President Donald Trump speaks alongside EPA Administrator Lee Zeldin during an event announcing the rollback of the endangerment finding at the White House on Thursday. Credit: Anna Moneymaker/Getty Images
Trump's EPA denies that greenhouse gases endanger public health. It is destroying public health protections and confirms that environmental policy serves corporate interests exclusively.
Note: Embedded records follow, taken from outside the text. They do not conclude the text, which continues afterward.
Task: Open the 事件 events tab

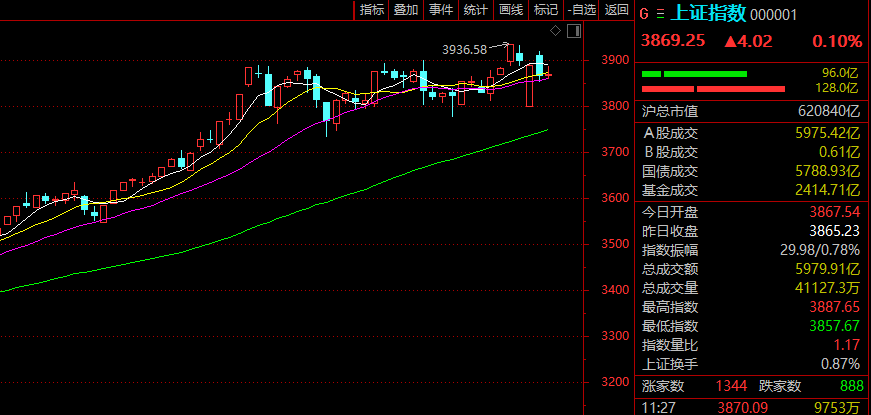Action: (441, 10)
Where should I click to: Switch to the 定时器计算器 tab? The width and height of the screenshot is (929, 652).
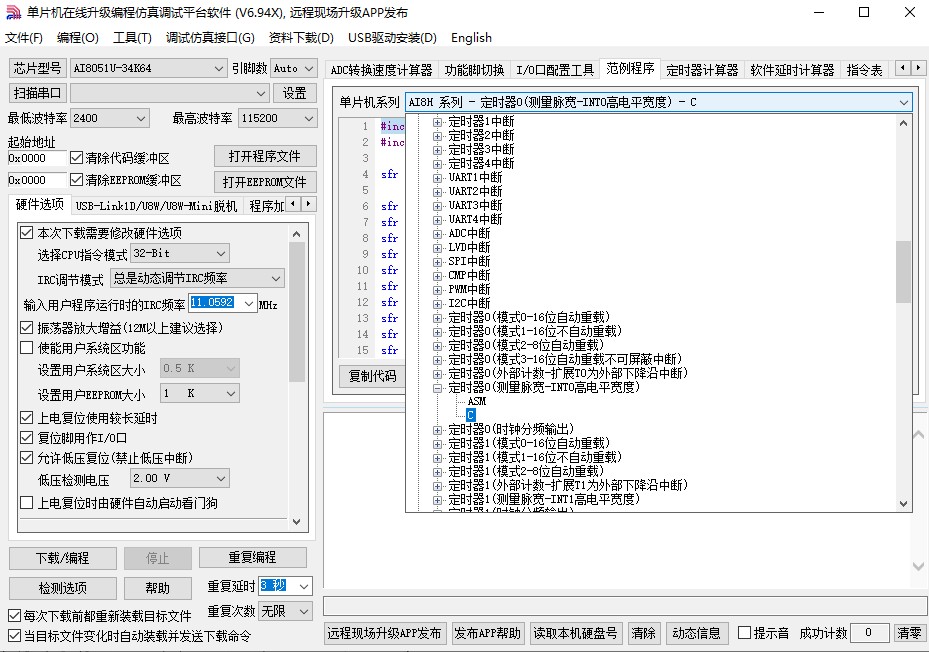click(x=701, y=70)
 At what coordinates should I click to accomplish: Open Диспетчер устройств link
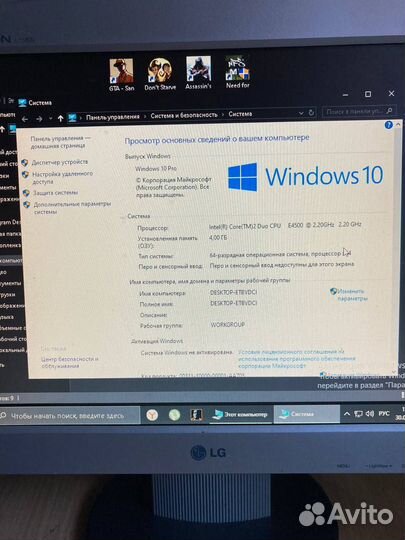[60, 162]
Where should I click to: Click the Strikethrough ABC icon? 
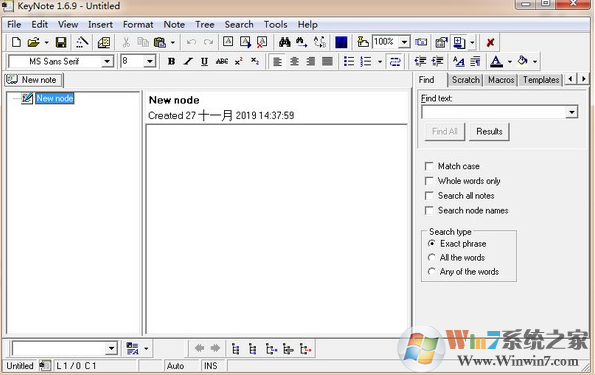click(222, 61)
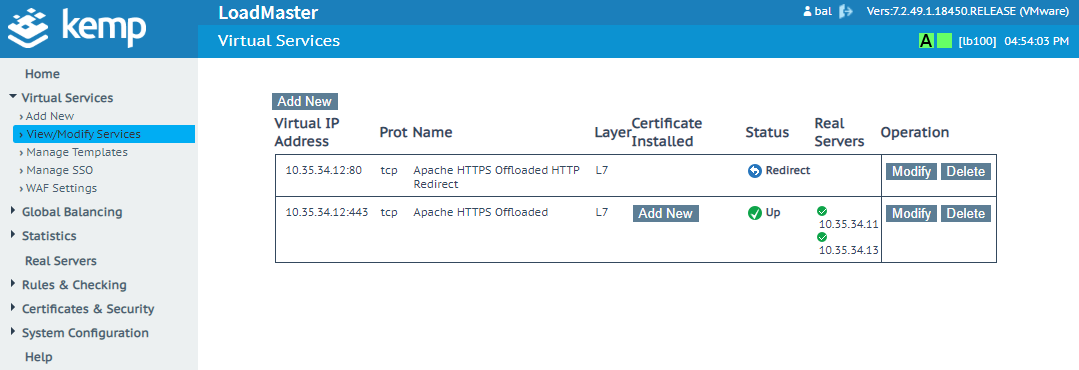Click the Kemp logo icon
This screenshot has width=1079, height=370.
(x=28, y=29)
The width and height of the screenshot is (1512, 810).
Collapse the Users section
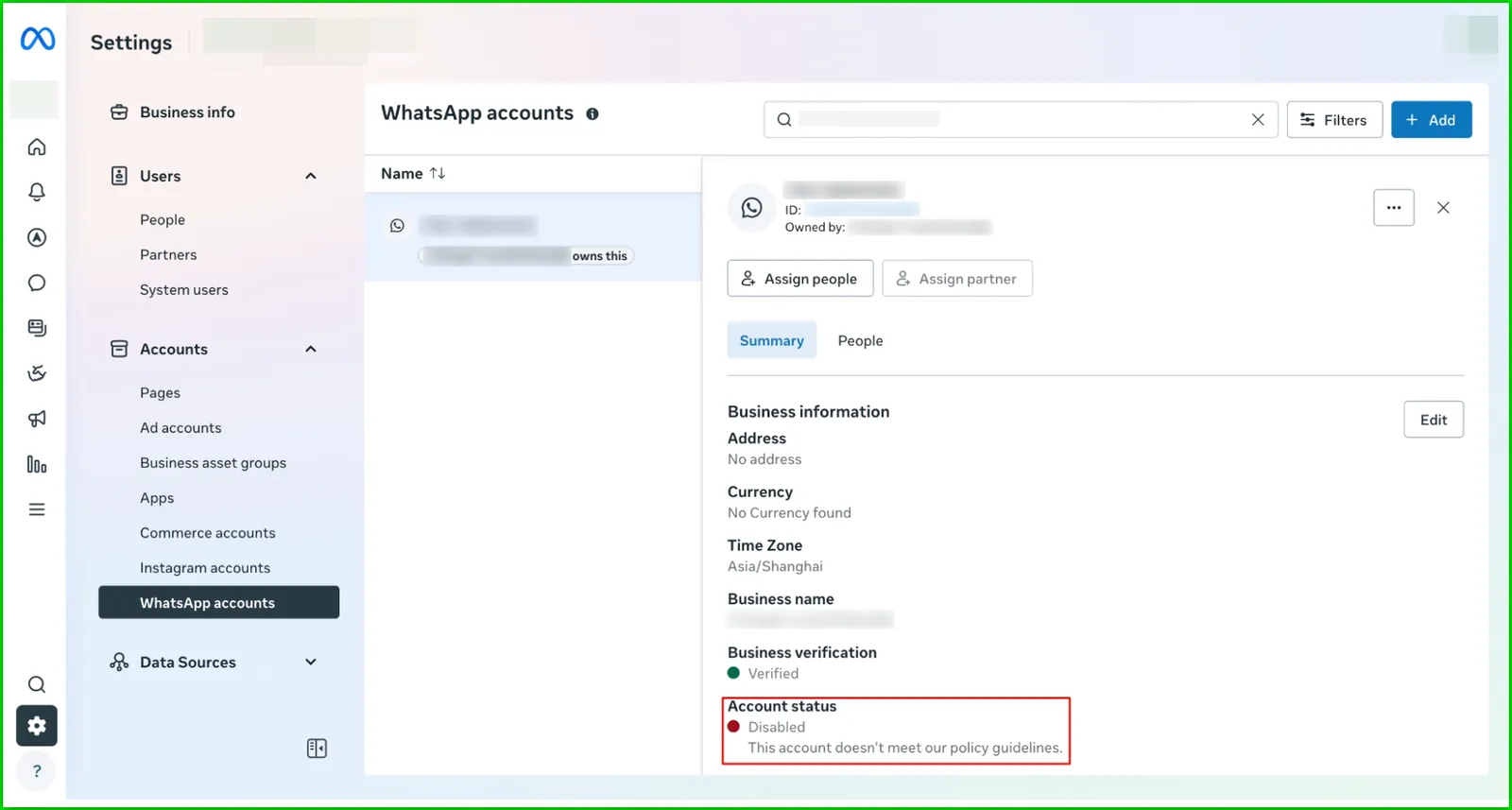coord(311,176)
“Once relegated as permanent surplus, meaning that capital no longer needs these populations as labor, these populations are little more than the human-as-waste, excreted from the capitalist system.” - Michelle Yates
President Trump’s Environmental “Protection” Agency (EPA) continues its profound and outright assault on public health and, in the process, the People(s)-Centered Human Rights (PCHRs) of U.S residents. We recently discussed the impacts of EPA’s recent decision to value human life at zero dollars, yet, the agency’s more recent decision to vacate the endangerment finding confirms that Trump’s EPA is willing to do everything in its power to prioritize corporate profits and capital over the health, safety, and welfare of the general public and especially that of poor and working class people - and Black, Brown, and Indigenous people, specifically. At the same time, as we will discuss momentarily, poor, working class, and even the white petty bourgeois have no reason to feel safe and protected as they too may soon be stripped of their wages of whiteness, which W.E.B. Du Bois described in his 1935 opus, Black Reconstruction in America 1860-1880, as, a “psychological wage,” granted to white people of any class; including access to spaces and opportunities reserved solely for their use, safety, enjoyment and ownership.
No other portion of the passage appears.